Tranchoir © dytic.over-blog.com

On trouve aussi divers outils qui nous renseignent sur sa vie quotidienne : une houe, des petites bêches de fer, des faux pour couper les buissons, une petite trémie (grand entonnoir destiné à recevoir et trier divers matériaux, comme le grain) et trois crible à cribler le blé (instrument percé d'un grand nombre de trous qui sert à trier, ici en l’occurrence du blé) ; outils servant au travail de la terre.

Sont recensés ensuite :
-  des charretées de bois (dont des merrains et des douelles) et un coin à fendre le bois : le bois était-il destiné à la vente ou à son utilisation personnelle (notamment la fabrication de tonneaux à vin) ?
- un peigne pour peigner le chanvre.
- des fossoirs de fer (houe généralement utilisées pour le labour de la vigne), une comporte (cuve de bois servant au transport des raisins), plusieurs paniers de vendange, et des récipients pour contenir le vin : une pipe, des grands tonneaux, trois barils, des barriques (vides ou remplies de vin).

Bien que boucher, il possédait en effet plusieurs parcelles de vignes. Visiblement il avait aussi des terres en culture, dont peut-être une chenevière, à moins qu’il achetait le chanvre déjà coupé car son inventaire fait mention de « trois balots de chanvre ».

L’un des paniers de vendange était rempli de « mechante laine » : de deux choses l’une ou on filait et tissait chez les Avalon ou on stockait dans l’intention de les revendre le produit de ses terres et les laines des moutons abattus pour la boucherie. Ou les deux.

Le recensement de ses possessions fait aussi mention d’un pistolet de ceinture et d’un fusil. Si la possession d’armes n’est pas très courante, elle n’est pas extraordinaire non plus.

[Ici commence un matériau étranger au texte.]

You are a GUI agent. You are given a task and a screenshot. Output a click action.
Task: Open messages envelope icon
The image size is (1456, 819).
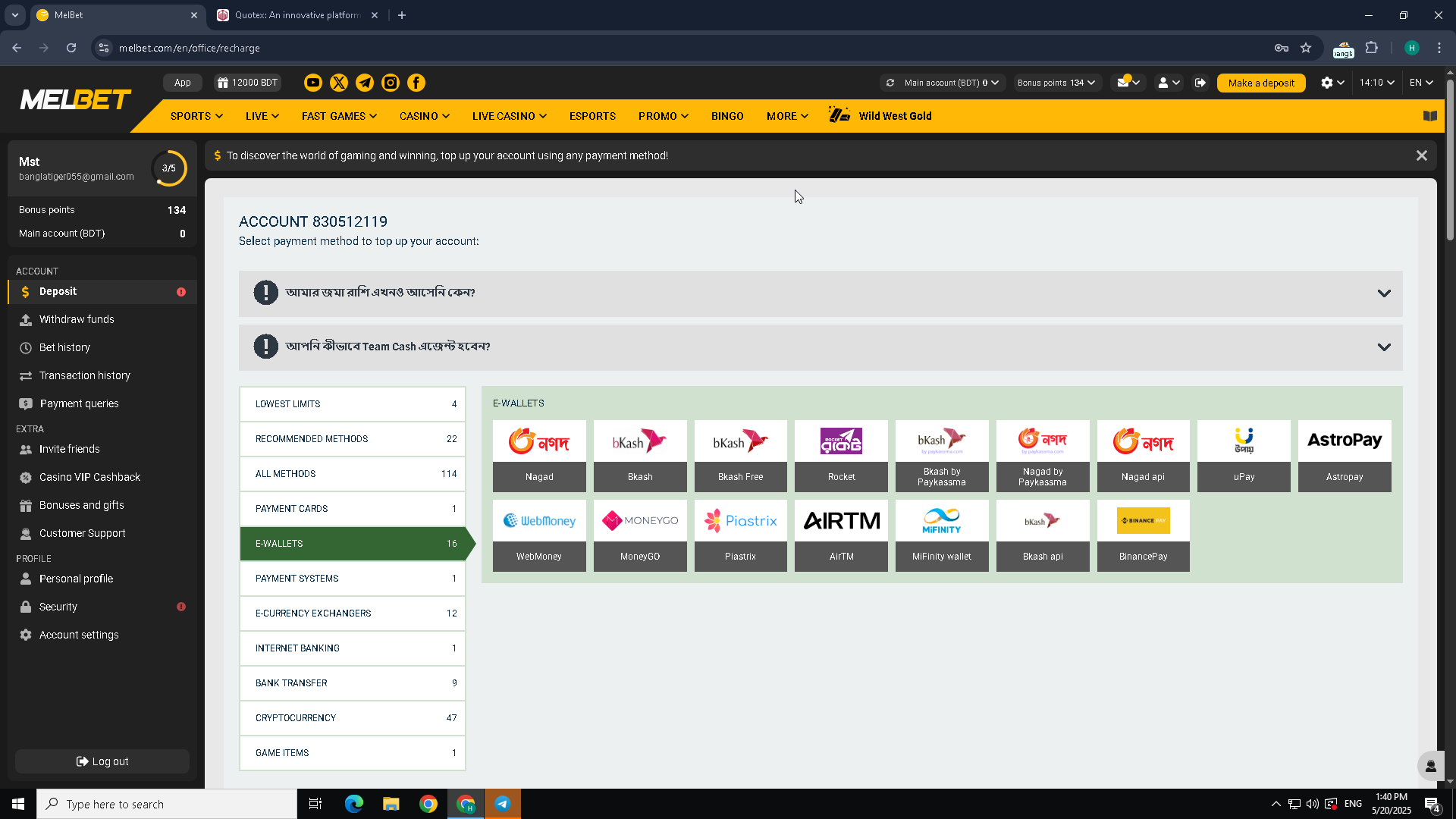click(x=1124, y=83)
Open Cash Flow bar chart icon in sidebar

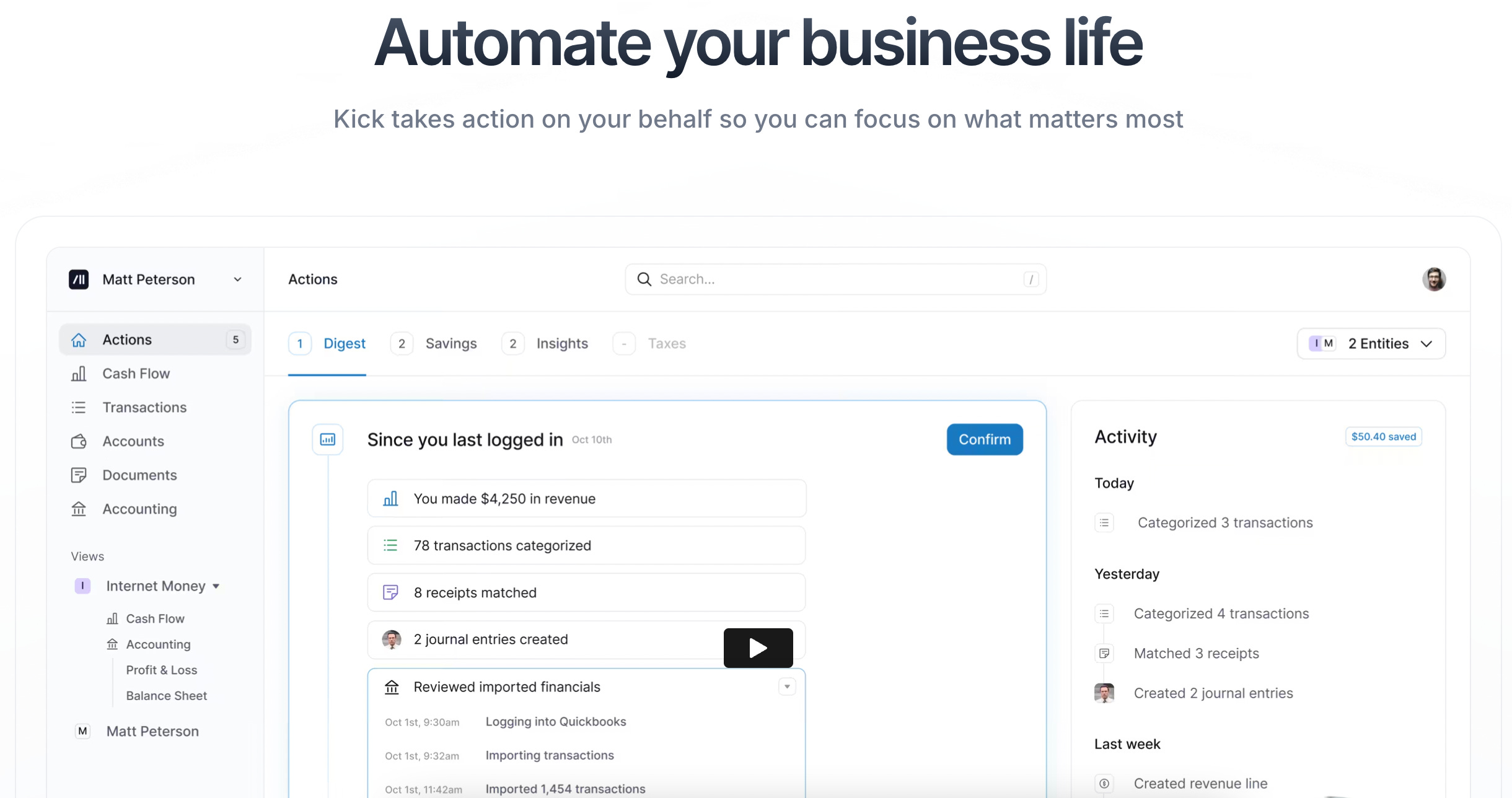click(x=79, y=374)
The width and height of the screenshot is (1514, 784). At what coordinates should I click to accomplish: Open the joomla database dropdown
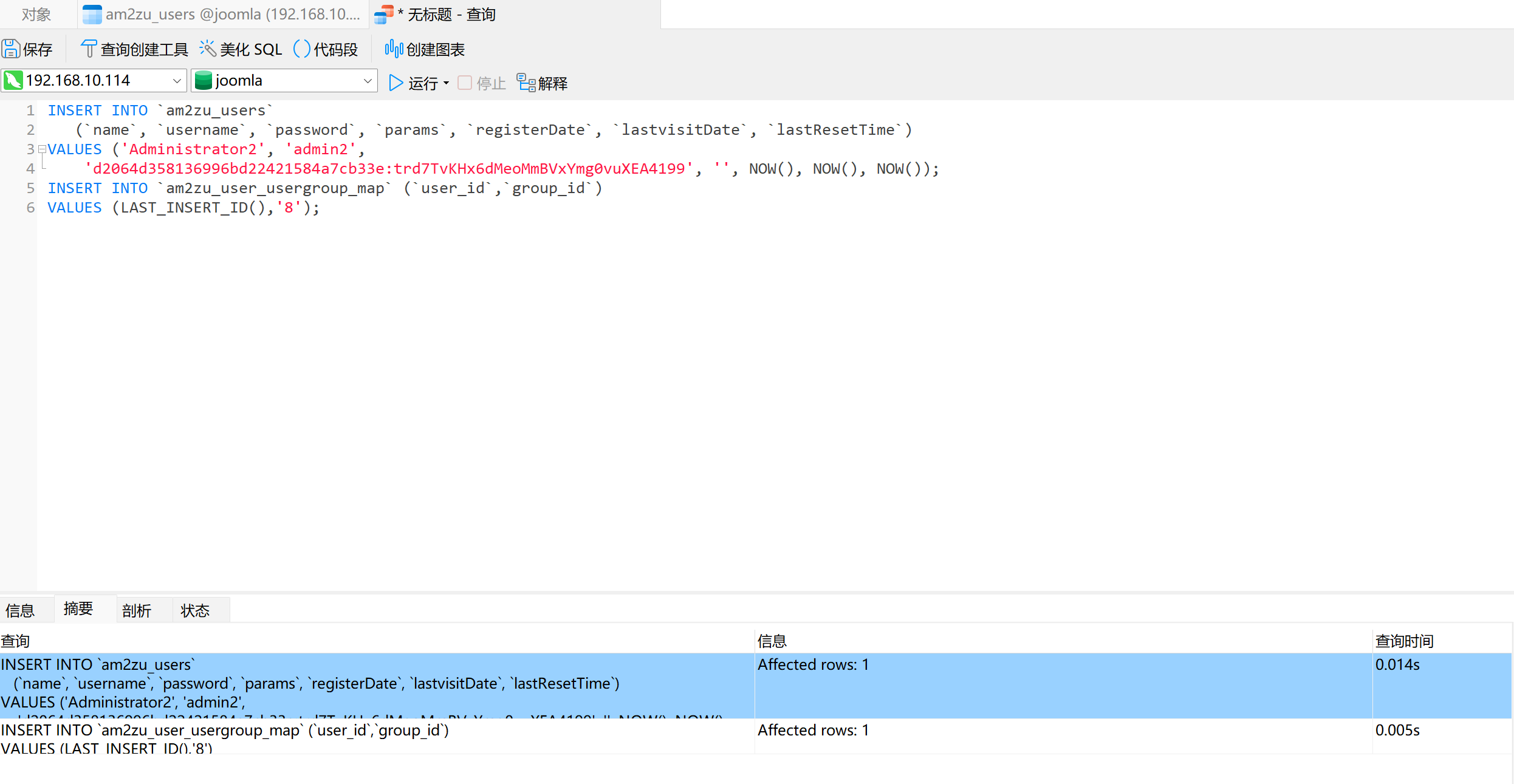click(367, 81)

Cependant un doute subsiste quant au fusil : est une arme ou… la simple tige d’acier sur laquelle on aiguise les couteaux (de boucher) ?

Notre homme possédait aussi une valise, un sac et un petit sac : faisait-il de nombreux déplacements ? Il avait d’ailleurs une bride avec sa têtière, ainsi qu’un « estrier » (une paire d’étriers ?) et des « esperons », ce qui sous-entend cheval ; mais l’animal était-il destiné à se déplacer ou… à être débité, vendu et mangé ? De même les cordes étaient-elles destinées à mener le bétail acheté dans les fermes jusqu’au lieu d’abattage ou à tout autre emploi ?

Enfin, il y avait aussi des réserves : on a parlé du bois, du chanvre, de la laine, mais ont été dénombrés également des peaux de moutons, du foin, des chaumes, une caisse contenant des légumineuses (pois, fèves, vesces), des châtaigne séchées, de l’huile de noix et un quartier de lard.

Ces inventaires recensent aussi du mobilier, de la vaisselle, du linge, etc… que nous verrons aux lettres J, M et W.